>> Begin Excerpt to read

The 1st appellant (Ali Peter S.) who is the only appellant in this appeal and will hereinafter be referred to as “the appellant” in the rest of this judgment and the respondent (Atigwe David O.) were contestants at the Enugu State House of Assembly election held on the 9th day of January, 1999 for the Igboeze North II constituency. At the end of the exercise the appellant was declared the winner. In consequence of the said declaration, the respondent filed a petition before the Election Tribunal which, in effect, annulled the said election and ordered a fresh election. Dissatisfied with the said decision, the appellant has appealed to this court on three grounds of appeal. He has also through his counsel filed a brief of argument. In his said brief, the appellant has formulated two issues for determination viz:

“1. Whether the issue of qualification or disqualification can be made a ground for questioning an election under Decree No.3 of 1999 or whether the tribunal has the jurisdiction to enquire into the issue of qualification or disqualification of a person whose nomination was screened, cleared and declared valid by the officers of INEC without appealing to INEC.

>> End Excerpt to read
>> Begin Supplied information

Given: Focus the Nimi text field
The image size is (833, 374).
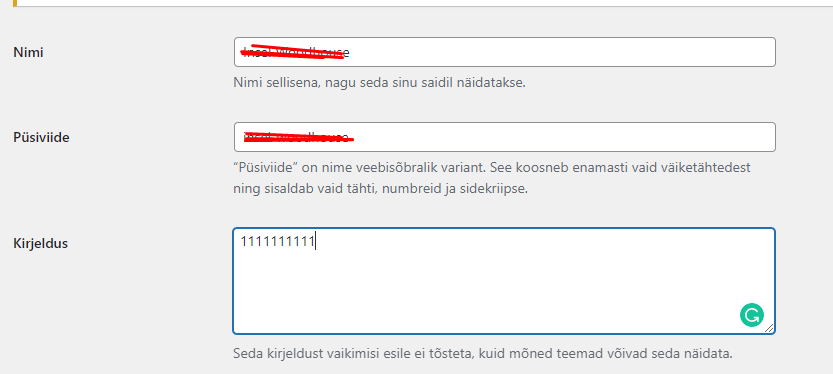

>> End Supplied information

*Short problem A*.
Answer these questions from the election appeal judgment:
(i) On what date was the Enugu State House of Assembly election held?
(ii) What did the Election Tribunal order after annulling the election?
(iii) How many issues for determination did the appellant formulate in his brief?
*Short problem B*.
Carry the election appeal judgment forward from its final sentence.
The data placed after the election appeal judgment is separate material.

*Final result A*.
(i) The 9th day of January, 1999.
(ii) A fresh election.
(iii) Two.

*Final result B*.
  1. Even if the issue of qualification or disqualification can be made a ground for questioning the appellant’s election whether the petitioner discharged the burden placed on him by proving that the 1st appellant was required under his contract of service, to pay one month’s salary in lieu of notice and if so whether non-payment of same vitiated his resignation.”

Arguing the issue No. 1, it is submitted that by virtue of Schedule 5 paragraph 6(3) of Decree No.3 of 1999 the decision of the Resident Electoral Commissioner or the Electoral Officer that a candidate has been validly nominated cannot be the ground of an election petition under the Decree. The Resident Electoral Commissioner or the Electoral Officer, it is argued, is the proper authority concerned with validating or invalidating nomination of a candidate for election under Schedule 5 paragraph 6(1) of the Decree. Learned counsel submits that paragraph 6(3) of Schedule 5 overrides section 134(1) of the Decree. He refers to and relies on Alhaji Muhailladu Egbu Enagi v. Dr. Musa Inuwa (1992) 3 NWLR (Pt.231) 548 at 565; Francis Doukpolagha v. Rufus Ada George (1992) 4 NWLR (Pt.236) 444 at 458; Sunday Chime v. Ben Collius Ndu (1993) 2 NWLR (Pt.277) 533.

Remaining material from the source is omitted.